_Information shown_

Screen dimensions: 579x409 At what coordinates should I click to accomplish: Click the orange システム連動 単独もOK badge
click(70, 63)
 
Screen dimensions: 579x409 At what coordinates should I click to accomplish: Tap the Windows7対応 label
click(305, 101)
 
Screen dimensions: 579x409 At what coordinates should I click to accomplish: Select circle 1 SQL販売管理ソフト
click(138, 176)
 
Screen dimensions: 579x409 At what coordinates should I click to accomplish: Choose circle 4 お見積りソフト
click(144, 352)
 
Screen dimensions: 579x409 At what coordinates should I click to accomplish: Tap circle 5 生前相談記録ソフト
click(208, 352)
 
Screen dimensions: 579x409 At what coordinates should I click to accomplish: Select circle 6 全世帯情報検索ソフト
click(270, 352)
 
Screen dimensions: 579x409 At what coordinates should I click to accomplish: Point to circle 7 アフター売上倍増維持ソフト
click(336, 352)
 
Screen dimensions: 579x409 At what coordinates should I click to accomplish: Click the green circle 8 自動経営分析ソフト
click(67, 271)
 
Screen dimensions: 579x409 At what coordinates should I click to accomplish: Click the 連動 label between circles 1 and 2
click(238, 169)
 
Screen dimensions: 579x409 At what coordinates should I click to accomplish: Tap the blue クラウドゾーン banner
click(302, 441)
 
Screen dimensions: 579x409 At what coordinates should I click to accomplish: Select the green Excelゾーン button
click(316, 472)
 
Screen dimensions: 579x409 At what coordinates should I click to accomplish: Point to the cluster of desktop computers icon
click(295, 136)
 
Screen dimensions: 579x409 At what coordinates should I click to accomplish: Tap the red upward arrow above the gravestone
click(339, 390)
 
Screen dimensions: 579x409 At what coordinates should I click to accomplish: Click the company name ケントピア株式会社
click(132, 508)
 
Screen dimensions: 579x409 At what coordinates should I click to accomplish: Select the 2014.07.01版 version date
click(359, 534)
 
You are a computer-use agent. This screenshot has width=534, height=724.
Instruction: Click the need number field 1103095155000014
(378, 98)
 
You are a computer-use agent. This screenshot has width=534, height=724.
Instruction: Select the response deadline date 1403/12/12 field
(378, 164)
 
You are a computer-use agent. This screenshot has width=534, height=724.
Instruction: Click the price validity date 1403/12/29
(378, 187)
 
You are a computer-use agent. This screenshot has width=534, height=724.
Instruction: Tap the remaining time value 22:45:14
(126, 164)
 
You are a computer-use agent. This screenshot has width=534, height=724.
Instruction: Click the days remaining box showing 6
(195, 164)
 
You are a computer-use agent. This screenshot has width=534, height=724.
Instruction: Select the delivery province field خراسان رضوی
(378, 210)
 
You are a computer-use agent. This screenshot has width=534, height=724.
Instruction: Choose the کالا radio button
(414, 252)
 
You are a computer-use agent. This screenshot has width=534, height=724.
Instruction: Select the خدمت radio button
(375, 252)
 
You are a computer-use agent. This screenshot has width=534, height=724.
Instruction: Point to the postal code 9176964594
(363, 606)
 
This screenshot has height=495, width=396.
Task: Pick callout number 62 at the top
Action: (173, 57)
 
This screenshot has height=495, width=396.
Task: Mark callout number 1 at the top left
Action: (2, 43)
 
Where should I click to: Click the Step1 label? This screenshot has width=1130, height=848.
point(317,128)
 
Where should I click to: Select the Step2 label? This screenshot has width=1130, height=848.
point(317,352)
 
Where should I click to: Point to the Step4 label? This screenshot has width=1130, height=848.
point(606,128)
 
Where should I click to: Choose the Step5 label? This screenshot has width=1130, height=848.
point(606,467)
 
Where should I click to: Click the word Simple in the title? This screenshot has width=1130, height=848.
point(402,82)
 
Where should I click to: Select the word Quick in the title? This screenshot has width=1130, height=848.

_Job_
Quote every one of the records above word for word.

_Exercise response_
Screen dimensions: 579x409 At what coordinates should I click to accomplish: Click the orange システム連動 単独もOK badge
click(70, 63)
 
Screen dimensions: 579x409 At what coordinates should I click to accomplish: Tap the Windows7対応 label
click(305, 101)
 
Screen dimensions: 579x409 At what coordinates should I click to accomplish: Select circle 1 SQL販売管理ソフト
click(138, 176)
 
Screen dimensions: 579x409 At what coordinates should I click to accomplish: Choose circle 4 お見積りソフト
click(144, 352)
 
Screen dimensions: 579x409 At what coordinates should I click to accomplish: Tap circle 5 生前相談記録ソフト
click(208, 352)
 
Screen dimensions: 579x409 At what coordinates should I click to accomplish: Select circle 6 全世帯情報検索ソフト
click(270, 352)
 
Screen dimensions: 579x409 At what coordinates should I click to accomplish: Point to circle 7 アフター売上倍増維持ソフト
click(336, 352)
 
Screen dimensions: 579x409 At what coordinates should I click to accomplish: Click the green circle 8 自動経営分析ソフト
click(67, 271)
 
Screen dimensions: 579x409 At what coordinates should I click to accomplish: Click the 連動 label between circles 1 and 2
click(238, 169)
 
Screen dimensions: 579x409 At what coordinates should I click to accomplish: Tap the blue クラウドゾーン banner
click(302, 441)
 
Screen dimensions: 579x409 At what coordinates should I click to accomplish: Select the green Excelゾーン button
click(316, 472)
 
Screen dimensions: 579x409 At what coordinates should I click to accomplish: Point to the cluster of desktop computers icon
click(295, 136)
 
Screen dimensions: 579x409 At what coordinates should I click to accomplish: Tap the red upward arrow above the gravestone
click(339, 390)
 
Screen dimensions: 579x409 At what coordinates should I click to accomplish: Click the company name ケントピア株式会社
click(132, 508)
 
Screen dimensions: 579x409 At what coordinates should I click to accomplish: Select the 2014.07.01版 version date
click(359, 534)
 
You are a computer-use agent. This screenshot has width=534, height=724.
Instruction: Click the need number field 1103095155000014
(378, 98)
 
You are a computer-use agent. This screenshot has width=534, height=724.
Instruction: Select the response deadline date 1403/12/12 field
(378, 164)
 
You are a computer-use agent. This screenshot has width=534, height=724.
Instruction: Click the price validity date 1403/12/29
(378, 187)
 
You are a computer-use agent. This screenshot has width=534, height=724.
Instruction: Tap the remaining time value 22:45:14
(126, 164)
 
You are a computer-use agent. This screenshot has width=534, height=724.
Instruction: Click the days remaining box showing 6
(195, 164)
 
You are a computer-use agent. This screenshot has width=534, height=724.
Instruction: Select the delivery province field خراسان رضوی
(378, 210)
 
You are a computer-use agent. This screenshot has width=534, height=724.
Instruction: Choose the کالا radio button
(414, 252)
 
You are a computer-use agent. This screenshot has width=534, height=724.
Instruction: Select the خدمت radio button
(375, 252)
 
You are a computer-use agent. This screenshot has width=534, height=724.
Instruction: Point to the postal code 9176964594
(363, 606)
 
This screenshot has height=495, width=396.
Task: Pick callout number 62 at the top
Action: (173, 57)
 
This screenshot has height=495, width=396.
Task: Mark callout number 1 at the top left
Action: (2, 43)
 
Where should I click to: Click the Step1 label? This screenshot has width=1130, height=848.
point(317,128)
 
Where should I click to: Select the Step2 label? This screenshot has width=1130, height=848.
point(317,352)
 
Where should I click to: Point to the Step4 label? This screenshot has width=1130, height=848.
point(606,128)
 
Where should I click to: Choose the Step5 label? This screenshot has width=1130, height=848.
point(606,467)
 
Where should I click to: Click the word Simple in the title? This screenshot has width=1130, height=848.
point(402,82)
 
Where should I click to: Select the word Quick in the title? This screenshot has width=1130, height=848.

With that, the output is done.